-- Records for processing follows --

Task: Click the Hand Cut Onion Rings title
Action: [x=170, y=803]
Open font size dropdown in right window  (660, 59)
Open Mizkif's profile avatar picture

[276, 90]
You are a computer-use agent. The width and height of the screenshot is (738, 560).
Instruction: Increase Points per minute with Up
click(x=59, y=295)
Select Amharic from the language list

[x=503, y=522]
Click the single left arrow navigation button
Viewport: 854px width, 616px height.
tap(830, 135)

-- Records for processing concluded --
-- Records for processing follows --

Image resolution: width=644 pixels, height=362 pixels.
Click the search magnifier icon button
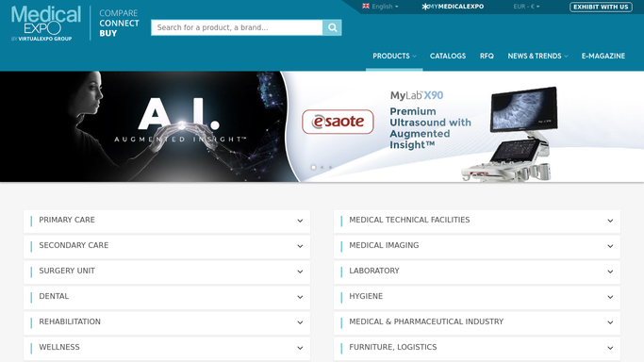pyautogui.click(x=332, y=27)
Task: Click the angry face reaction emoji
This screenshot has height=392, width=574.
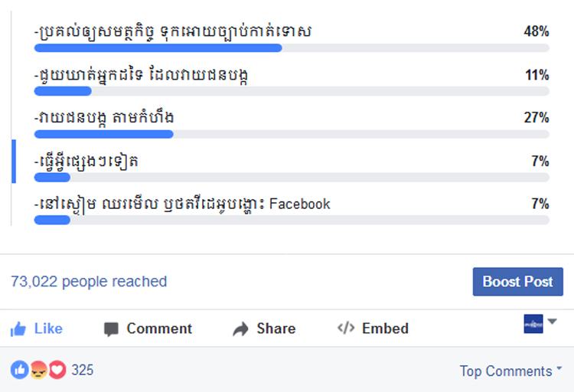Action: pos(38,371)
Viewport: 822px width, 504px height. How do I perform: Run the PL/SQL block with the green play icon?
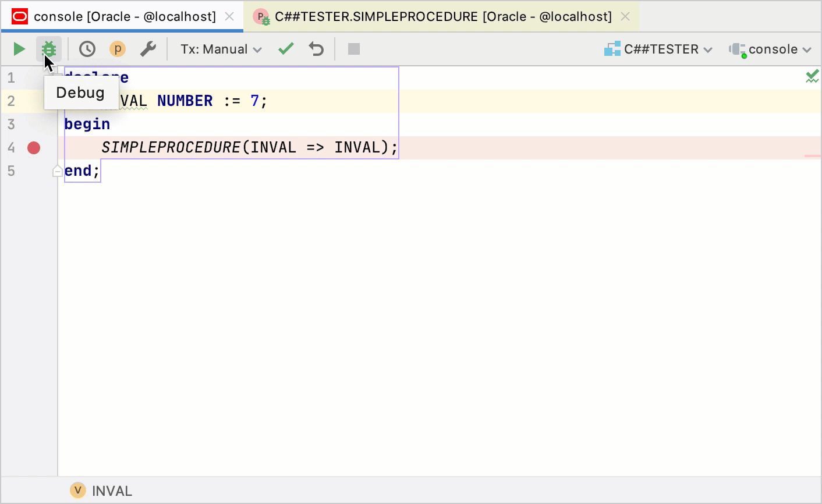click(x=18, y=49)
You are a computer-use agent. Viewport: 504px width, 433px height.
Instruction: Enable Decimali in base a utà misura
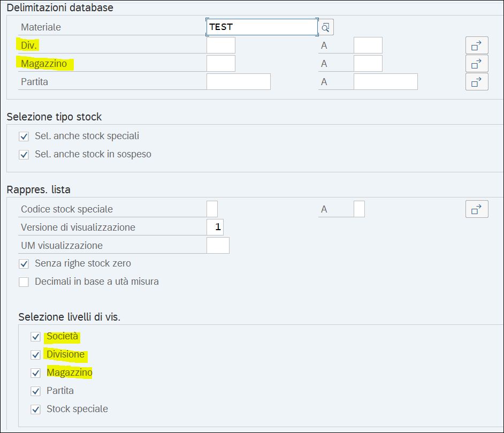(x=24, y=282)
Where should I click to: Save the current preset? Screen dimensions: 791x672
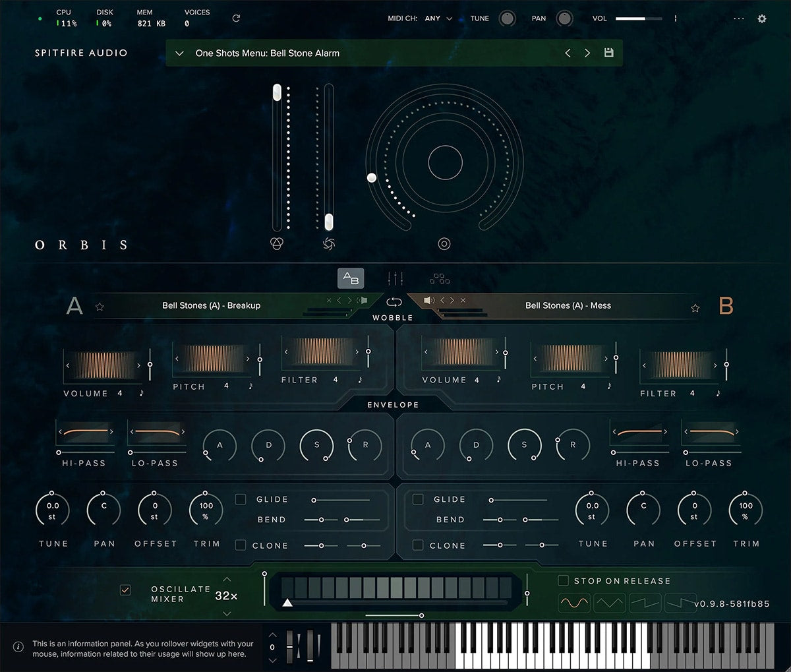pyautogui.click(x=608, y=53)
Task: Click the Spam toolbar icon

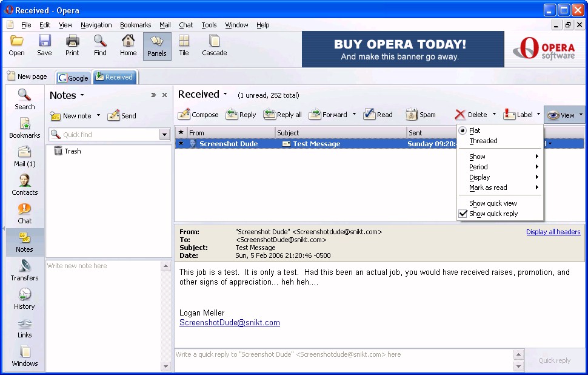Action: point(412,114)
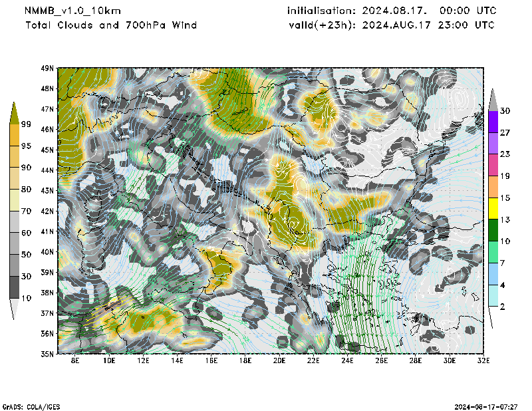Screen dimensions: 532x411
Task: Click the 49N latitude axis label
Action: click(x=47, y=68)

-- Records for processing concluded --

Task prompt: Which of the lines above carry the string "agent"? Copy every one.

Response to this exercise:
You are a computer-use agent. The width and height of the screenshot is (738, 560).
You are a computer-use agent. Viewport: 504px width, 433px height.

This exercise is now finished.